Shift behavior and shift speed and firmness can all be re-programmed (or changed out parts in the valve body). I know shift behavior is purposefully programmed to not allow you to break the car, I'm just saying people who think they have a manual if they have a +/- on their conventional automatic (read: torque converter + planetary gears) should think again, it doesn't work that way. Sorry to break it to anyone who thinks this, but you aren't going 65 mph in first gear because that's where you left the stick. Every car I've been in with pretend manual slap stick mode will continue to upshift and downshift automatically regardless of you pretending to keep it in a single gear; in other words it's fairly pointless. It will not let you redline or hit the rev limiter or behave with any semblance to a manual in factory form.

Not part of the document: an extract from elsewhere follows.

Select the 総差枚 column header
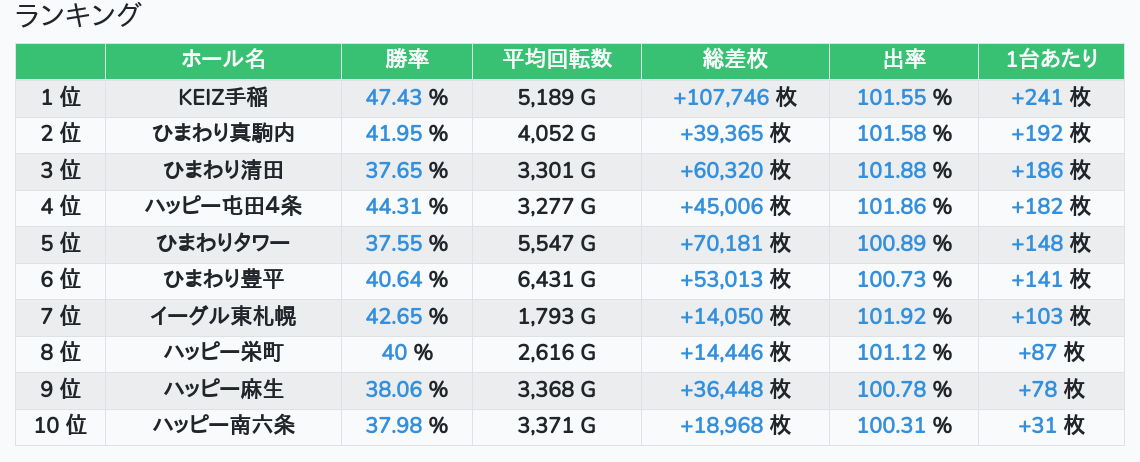coord(735,60)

Also if you think an auto can't do hard firm shifts, you need to ride along in an old school muscle car with a shift kit that gives you whiplash and broken motor mounts with every shift. Current day transmissions are made to shift sloppy with some solenoid overlap from the factory for a reason.
The real determining factor and the distinction people are making when they talk manual vs. automatic is solid vs. fluid coupling between the engine and transmission (and to a lesser extent, straight gear layouts and synchros vs. planetary gear sets and brake bands). This is why an automatic with "manual mode" is still referred to as an automatic by everybody, while a dual clutch SMG which is also fully automatic is still referred to as a "manual" even though it isn't (because it's a manual style gearbox layout with shift forks and such).